The Story Map used in the EOC, shown below, uses live feeds from NOAA and other sources from the Living Atlas, along with weather feeds and forecasts provided by Accuweather.
In this case, the Story Map Series is like a binder—it binds together multiple applications into a single app.
The traditional atlas is a collection of maps bound in a book. But a Story Map atlas rejuvenates the concept of an atlas by enabling the use of dynamic, rather than static, maps, and providing a framework to enhance the atlas with rich text and interactive media.
The Atlas for a Changing Planet, shown below, uses interactive maps, graphs, and media to document our changing planet.

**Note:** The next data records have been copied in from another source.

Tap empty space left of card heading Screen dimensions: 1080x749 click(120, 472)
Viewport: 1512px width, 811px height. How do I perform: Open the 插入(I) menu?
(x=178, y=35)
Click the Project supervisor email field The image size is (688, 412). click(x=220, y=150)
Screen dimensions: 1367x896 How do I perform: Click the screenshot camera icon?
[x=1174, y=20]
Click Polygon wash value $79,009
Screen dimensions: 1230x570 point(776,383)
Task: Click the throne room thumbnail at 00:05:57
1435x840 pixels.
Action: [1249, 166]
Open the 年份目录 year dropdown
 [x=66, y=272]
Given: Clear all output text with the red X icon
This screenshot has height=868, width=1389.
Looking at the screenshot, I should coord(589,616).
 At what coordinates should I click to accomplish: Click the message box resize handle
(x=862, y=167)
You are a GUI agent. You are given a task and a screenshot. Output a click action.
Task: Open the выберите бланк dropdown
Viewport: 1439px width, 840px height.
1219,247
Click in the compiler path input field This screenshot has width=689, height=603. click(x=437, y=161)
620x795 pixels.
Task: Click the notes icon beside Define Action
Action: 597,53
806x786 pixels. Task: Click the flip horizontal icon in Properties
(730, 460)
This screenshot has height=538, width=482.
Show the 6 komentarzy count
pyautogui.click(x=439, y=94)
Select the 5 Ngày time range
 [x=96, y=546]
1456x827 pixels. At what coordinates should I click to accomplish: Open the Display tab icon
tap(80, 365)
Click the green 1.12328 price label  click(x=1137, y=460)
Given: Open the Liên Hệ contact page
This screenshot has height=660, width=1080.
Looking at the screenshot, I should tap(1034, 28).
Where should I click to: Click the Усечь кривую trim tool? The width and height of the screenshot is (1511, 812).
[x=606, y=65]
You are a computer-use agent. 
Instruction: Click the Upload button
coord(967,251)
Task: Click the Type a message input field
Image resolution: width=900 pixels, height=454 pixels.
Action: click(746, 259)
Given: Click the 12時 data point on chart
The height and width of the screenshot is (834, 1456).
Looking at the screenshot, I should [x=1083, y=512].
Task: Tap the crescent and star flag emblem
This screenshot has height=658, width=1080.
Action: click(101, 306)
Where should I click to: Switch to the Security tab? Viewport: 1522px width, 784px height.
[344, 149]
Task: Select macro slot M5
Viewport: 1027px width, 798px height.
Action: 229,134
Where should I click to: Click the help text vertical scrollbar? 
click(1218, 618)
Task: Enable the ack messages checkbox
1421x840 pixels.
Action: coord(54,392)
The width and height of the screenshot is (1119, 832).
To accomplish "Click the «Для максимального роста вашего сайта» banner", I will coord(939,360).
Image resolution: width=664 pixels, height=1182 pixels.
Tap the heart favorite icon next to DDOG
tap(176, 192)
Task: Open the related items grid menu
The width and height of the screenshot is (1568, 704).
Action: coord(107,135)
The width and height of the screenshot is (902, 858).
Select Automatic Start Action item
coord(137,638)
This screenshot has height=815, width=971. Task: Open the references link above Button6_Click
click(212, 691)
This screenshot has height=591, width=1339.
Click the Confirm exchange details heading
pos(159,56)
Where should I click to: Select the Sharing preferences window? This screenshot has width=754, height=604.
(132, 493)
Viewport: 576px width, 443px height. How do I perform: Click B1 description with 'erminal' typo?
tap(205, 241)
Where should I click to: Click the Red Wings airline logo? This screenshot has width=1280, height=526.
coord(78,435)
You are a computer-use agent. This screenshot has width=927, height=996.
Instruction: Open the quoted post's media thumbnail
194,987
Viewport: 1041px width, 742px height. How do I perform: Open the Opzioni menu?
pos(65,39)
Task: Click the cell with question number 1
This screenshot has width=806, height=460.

It embeds other Story Maps within it, and also includes time-enabled maps that demonstrate change over time.
Briefings and presentations
Especially when you want to use live maps during a briefing or presentation, a Story Map is a unique and compelling way to make your point without having to switch modes from PowerPoint to a map or app. You can even export your PowerPoint slides and use them in your Story Map.
The screen capture below shows a Story Map Series displaying a PowerPoint slide used in a presentation during the Esri 2015 User Conference. The Story Map Series bulleted layout was specifically adapted to support presentations. Click the image to view the video of how the Story Map was used during the User Conference plenary.
See Story Map presentations instead of PowerPoint for more details.
A newsletter delivered as a static web page, Word document, or PDF can be boring, but you can bring it to life in a story map. This example from the Virginia Department of Transportation GIS User Group uses a Story Map Cascade. Not only is the newsletter more fun, but live maps and apps can be easily featured.
A web page
Story maps can be easily embedded into your website, adding interesting content and interactivity. Sometimes there’s not much else except for the embedded story map, making it the primary building block of the page. Is it a story map embellished with the addition of a web page, or a web page built using a story map? That’s hard to say, but what’s easy to say is that this is a very interesting and useful technique.
The International League of Conservation Photographers (iLCP) uses their standard header plus an embedded Story Map Cascade to create web pages on their site about their photographic expeditions around the globe. This page is about the Palau expedition.
The USGS has created something similar, in this case using a Story Map Journal embedded in a web page with only a header and footer. Shown below is Great Lakes Mercury Sources Revealed. Note the header and footer above and below the embedded Journal.
A wedding invitation
Yes, it’s true. Story Maps have even been used for wedding invitations. But what better way to add a map and directions to the venue, along with photos and more about the lucky couple?
There’s lots of unique and interesting ways to use Story Maps, some obvious, and some not so obvious. But with a little creative thinking you’ll discover many ways to apply Story Maps for your presentation, communication, or visualization needs. This post highlights some of them, what do you do with Story Maps?